Faros Daughter. Our hero, the rich and powerful Max Ravenscar, learns that his young cousin Adrian is bent on marrying Deborah Grantham, who works in her aunt's gaming house. Assuming initially that he can buy her off, he learns that Deborah is spirited (as well as beautiful) and he learns that she is a worthy opponent who seeks to teach him a much-needed lesson. Our heroine is compassionate and clever and our hero is strong and arrogant. Not quite one of my favourite Heyer pairings (bit too much plot to-ing and fro-ing for that) but good fun all the same.

I'll be honest - I didn't enjoy these three as much as I enjoyed the three I read back to back last summer but they were a quick, escapist read that hit the spot. I'm already wondering where I will get my next Heyer-fix from and have been scouring ebay for cheap editions. There's just something about those fabulous pan covers that I find so much more appealing than the tasteful re-issued editions.

Thursday, 19 February 2009

The Android's Dream - John Scalzi

This is a Sci Fi experience read.

The Android's Dream by John Scalzi is the first of his books I have read that's outside his "Old Man's War" universe which I really enjoyed "discovering" last year.
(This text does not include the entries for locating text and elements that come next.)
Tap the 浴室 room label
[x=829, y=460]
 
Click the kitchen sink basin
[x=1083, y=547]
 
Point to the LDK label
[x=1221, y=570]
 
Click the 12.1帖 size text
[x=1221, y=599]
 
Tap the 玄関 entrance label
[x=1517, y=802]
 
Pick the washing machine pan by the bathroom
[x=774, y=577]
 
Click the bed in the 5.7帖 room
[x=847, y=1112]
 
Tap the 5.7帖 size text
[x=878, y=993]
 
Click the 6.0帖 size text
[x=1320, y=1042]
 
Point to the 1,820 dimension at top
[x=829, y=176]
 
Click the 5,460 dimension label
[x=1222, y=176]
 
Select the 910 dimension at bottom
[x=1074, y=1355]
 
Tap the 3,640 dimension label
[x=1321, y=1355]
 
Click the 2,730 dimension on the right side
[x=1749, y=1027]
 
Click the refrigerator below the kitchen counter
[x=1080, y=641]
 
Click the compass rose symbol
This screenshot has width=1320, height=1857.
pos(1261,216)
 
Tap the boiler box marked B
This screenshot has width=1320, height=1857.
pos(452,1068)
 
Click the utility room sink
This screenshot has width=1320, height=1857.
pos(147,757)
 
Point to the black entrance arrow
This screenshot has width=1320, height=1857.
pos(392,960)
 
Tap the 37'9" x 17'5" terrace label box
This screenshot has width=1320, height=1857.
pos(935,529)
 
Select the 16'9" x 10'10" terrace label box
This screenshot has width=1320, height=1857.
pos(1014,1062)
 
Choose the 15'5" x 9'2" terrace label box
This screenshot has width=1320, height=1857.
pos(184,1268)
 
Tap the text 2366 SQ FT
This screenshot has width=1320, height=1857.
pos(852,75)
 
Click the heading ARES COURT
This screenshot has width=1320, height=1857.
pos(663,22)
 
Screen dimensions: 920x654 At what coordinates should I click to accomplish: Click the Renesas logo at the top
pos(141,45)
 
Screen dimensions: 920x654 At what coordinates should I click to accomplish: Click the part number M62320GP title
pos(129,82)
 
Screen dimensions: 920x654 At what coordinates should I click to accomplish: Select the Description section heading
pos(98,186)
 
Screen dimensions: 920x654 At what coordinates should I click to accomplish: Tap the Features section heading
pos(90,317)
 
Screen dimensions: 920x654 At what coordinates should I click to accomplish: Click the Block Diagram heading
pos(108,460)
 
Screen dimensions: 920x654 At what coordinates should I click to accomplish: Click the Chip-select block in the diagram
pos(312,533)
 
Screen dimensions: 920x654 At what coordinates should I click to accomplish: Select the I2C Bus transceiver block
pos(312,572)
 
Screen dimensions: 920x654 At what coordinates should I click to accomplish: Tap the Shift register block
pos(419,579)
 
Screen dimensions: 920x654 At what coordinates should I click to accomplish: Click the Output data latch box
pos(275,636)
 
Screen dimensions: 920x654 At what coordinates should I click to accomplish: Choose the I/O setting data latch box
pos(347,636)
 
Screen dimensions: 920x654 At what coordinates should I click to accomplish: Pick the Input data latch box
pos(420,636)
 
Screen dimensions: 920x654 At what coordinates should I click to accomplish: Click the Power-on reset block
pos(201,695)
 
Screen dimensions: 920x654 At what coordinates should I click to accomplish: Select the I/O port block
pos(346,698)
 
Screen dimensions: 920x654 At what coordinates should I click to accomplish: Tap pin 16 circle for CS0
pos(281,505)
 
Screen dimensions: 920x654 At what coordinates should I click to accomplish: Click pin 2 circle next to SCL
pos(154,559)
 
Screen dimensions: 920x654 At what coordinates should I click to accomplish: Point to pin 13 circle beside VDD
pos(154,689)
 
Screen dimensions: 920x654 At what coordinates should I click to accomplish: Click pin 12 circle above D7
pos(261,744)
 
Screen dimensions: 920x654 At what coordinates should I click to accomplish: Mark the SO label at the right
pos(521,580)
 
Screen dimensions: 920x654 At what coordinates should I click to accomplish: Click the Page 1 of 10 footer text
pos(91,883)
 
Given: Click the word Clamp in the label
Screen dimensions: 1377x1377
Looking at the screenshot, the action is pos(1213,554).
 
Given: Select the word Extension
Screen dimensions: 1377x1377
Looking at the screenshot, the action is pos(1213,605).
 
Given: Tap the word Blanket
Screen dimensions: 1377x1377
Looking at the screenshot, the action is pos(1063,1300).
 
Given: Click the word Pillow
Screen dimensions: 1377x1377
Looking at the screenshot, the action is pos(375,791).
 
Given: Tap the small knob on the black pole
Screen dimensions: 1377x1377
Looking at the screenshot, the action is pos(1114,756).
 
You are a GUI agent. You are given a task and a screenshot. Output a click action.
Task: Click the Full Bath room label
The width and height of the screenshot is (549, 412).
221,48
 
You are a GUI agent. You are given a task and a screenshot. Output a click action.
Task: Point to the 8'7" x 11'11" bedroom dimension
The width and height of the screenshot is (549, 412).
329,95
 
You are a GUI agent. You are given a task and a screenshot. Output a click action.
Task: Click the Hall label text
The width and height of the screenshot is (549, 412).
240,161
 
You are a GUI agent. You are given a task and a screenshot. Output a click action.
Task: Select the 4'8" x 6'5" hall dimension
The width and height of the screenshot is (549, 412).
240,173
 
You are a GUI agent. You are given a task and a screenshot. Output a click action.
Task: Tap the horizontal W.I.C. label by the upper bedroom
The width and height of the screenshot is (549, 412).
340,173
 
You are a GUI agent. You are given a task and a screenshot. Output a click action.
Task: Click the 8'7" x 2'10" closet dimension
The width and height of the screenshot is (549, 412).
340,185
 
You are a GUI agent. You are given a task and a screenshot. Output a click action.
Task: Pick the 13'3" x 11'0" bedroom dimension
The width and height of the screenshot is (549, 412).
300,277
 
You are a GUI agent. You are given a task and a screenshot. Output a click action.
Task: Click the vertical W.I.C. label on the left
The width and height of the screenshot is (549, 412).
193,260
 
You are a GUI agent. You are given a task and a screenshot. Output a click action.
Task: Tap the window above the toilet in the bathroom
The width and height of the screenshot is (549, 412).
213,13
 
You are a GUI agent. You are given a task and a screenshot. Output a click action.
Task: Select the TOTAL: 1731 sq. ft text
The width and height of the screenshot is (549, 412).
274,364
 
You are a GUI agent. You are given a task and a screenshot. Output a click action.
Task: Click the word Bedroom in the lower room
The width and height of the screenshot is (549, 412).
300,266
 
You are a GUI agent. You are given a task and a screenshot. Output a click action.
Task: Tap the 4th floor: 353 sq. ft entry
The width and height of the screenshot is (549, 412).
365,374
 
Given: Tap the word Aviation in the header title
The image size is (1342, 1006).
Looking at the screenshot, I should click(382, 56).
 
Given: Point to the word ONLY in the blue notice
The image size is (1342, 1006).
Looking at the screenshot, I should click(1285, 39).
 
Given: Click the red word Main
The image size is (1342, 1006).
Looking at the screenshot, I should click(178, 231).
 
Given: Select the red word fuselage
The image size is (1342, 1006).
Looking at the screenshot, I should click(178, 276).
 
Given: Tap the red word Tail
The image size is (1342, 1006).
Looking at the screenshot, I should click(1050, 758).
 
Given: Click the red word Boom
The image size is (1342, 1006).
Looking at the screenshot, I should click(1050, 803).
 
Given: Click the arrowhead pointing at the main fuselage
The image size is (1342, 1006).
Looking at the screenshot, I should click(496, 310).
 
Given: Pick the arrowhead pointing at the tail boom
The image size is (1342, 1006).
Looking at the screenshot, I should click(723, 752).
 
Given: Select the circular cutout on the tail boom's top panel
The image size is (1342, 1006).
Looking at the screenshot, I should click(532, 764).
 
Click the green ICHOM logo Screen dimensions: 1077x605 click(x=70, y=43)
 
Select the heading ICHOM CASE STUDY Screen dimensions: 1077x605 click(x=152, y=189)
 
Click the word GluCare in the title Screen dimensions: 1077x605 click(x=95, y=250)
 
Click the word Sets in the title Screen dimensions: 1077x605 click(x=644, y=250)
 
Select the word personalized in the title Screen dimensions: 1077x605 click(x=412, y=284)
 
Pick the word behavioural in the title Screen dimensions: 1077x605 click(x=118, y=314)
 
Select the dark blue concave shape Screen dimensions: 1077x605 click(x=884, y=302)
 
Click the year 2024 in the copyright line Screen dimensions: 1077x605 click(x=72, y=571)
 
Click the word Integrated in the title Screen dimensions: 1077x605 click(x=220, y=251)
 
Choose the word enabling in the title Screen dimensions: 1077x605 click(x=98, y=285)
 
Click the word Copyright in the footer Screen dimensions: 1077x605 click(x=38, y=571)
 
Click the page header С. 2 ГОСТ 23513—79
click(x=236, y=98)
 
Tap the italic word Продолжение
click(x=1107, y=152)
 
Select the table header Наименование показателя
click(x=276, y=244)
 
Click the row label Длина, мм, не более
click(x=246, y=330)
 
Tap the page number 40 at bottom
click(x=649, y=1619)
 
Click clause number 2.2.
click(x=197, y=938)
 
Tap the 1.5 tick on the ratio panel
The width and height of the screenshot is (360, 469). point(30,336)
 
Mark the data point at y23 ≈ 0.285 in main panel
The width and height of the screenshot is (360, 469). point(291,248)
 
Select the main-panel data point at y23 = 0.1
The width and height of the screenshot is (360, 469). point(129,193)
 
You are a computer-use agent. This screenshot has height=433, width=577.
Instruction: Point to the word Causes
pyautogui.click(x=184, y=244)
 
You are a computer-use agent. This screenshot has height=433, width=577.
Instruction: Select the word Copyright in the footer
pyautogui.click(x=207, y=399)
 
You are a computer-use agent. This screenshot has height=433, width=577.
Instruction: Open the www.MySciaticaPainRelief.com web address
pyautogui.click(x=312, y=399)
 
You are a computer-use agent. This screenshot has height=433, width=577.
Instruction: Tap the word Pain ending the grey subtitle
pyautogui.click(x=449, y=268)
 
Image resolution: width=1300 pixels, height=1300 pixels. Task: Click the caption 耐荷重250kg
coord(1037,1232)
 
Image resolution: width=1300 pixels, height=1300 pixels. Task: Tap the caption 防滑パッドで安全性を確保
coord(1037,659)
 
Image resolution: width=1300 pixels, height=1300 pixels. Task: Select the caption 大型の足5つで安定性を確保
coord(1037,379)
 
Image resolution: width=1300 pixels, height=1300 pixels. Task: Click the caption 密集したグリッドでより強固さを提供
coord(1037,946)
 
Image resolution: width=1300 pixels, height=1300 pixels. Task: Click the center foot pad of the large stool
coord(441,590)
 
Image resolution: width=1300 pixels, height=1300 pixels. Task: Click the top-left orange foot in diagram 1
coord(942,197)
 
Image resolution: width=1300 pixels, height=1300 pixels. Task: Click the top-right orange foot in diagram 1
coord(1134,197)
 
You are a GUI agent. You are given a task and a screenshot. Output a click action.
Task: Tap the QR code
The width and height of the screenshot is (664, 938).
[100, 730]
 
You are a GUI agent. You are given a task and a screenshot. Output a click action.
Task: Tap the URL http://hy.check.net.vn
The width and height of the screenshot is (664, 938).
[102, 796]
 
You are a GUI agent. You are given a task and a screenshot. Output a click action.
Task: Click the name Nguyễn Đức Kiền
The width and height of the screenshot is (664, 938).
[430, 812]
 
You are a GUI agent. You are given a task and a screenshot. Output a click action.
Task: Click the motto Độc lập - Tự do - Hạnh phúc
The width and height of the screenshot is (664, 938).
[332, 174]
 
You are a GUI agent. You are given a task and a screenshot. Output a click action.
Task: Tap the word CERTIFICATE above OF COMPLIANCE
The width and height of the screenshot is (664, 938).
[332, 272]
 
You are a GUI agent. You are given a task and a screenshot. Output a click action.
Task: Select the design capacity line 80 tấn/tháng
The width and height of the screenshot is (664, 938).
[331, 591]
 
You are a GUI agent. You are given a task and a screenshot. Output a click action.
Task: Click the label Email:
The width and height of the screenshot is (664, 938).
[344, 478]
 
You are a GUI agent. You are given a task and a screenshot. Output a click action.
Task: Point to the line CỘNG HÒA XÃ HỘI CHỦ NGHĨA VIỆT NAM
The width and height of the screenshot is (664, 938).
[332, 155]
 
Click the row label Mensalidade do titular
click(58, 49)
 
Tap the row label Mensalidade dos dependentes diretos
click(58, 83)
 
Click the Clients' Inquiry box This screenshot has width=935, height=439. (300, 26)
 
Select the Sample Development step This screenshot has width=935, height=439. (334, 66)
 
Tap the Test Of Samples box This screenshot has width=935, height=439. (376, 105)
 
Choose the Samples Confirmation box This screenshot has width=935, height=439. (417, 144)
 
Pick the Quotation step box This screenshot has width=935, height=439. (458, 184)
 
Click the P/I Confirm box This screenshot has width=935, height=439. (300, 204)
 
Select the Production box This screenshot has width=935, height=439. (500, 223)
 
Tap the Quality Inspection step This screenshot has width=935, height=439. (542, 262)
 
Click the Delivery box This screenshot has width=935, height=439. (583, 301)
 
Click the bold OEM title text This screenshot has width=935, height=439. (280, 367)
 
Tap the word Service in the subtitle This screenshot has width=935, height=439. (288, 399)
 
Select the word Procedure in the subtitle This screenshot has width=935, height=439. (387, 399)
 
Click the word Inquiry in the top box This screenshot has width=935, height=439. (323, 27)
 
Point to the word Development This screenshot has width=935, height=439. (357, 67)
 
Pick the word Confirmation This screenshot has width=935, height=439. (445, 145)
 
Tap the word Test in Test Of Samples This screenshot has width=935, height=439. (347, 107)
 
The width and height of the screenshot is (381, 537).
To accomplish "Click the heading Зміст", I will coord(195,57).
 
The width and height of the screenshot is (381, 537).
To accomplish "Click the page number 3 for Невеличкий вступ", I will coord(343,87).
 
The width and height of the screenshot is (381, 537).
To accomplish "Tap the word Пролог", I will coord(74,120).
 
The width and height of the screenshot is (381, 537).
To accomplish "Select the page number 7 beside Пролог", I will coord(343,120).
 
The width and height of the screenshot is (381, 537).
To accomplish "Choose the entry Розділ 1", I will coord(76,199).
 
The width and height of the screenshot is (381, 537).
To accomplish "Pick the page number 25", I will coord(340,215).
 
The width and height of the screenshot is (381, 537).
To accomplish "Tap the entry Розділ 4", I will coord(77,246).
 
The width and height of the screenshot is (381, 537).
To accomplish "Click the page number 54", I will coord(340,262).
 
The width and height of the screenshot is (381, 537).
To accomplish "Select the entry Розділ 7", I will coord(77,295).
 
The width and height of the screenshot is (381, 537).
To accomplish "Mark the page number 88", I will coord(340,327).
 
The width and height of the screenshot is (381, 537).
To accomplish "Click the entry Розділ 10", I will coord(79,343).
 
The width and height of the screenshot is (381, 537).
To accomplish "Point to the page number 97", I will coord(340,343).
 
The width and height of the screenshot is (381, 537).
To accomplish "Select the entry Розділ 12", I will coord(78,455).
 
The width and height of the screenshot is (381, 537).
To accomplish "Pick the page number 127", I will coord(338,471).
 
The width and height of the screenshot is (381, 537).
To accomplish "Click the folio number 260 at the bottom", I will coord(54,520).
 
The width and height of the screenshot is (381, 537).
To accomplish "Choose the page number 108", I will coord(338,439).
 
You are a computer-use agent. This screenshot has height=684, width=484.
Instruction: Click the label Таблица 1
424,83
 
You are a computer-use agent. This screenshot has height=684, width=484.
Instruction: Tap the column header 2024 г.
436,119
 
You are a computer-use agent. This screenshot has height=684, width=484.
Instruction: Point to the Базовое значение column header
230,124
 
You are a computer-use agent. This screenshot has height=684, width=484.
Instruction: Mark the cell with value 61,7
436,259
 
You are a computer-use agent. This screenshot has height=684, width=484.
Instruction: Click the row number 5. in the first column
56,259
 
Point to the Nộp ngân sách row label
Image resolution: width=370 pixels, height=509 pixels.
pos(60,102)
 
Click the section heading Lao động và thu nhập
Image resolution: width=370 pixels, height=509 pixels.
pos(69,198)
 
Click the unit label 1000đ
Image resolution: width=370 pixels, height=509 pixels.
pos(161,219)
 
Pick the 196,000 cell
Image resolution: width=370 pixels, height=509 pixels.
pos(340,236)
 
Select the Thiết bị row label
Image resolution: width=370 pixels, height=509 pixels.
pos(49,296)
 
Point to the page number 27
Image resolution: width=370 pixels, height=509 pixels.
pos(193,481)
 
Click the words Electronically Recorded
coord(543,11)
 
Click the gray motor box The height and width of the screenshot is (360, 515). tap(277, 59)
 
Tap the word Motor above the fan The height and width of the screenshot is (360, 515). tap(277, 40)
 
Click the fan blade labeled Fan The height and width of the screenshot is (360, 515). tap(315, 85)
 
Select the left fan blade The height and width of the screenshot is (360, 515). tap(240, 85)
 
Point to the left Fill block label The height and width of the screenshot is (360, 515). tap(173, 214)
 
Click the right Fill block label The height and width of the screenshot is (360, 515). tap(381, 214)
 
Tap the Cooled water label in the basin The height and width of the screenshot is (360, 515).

It's a comedy that reminded me slightly of a hybrid Tom Holt/Tom Sharpe or even Douglas Adams but still remains convincingly rooted in a future where Earth is finding its feet as a minor galactic power.

And on to the plot: "A human diplomat kills his alien counterpart. Earth is on the verge of war with a vastly superior alien race. A lone man races against time and a host of enemies to find the one object that can save our planet and our people from alien enslavement... A sheep.
For Harry Creek, it's quickly becoming a nightmare. All he wants is to do his uncomplicated mid-level diplomatic job with Earth's State Department. But his past training and skills get him tapped to save the planet--and to protect pet store owner Robin Baker, whose own past holds the key to the whereabouts of that lost sheep."

This is not a serious book which is clear from the outset as it opens with what is essentially a lengthy fart gag. The character of Harry Creek is very likable and he's both clever and capable so good hero material. It's clearly aimed to entertain its audience and it certainly achieved that as at its heart it is a nicely paced and straightforward adventure novel - just one set in the future with inter-galactic politics replacing the cold war!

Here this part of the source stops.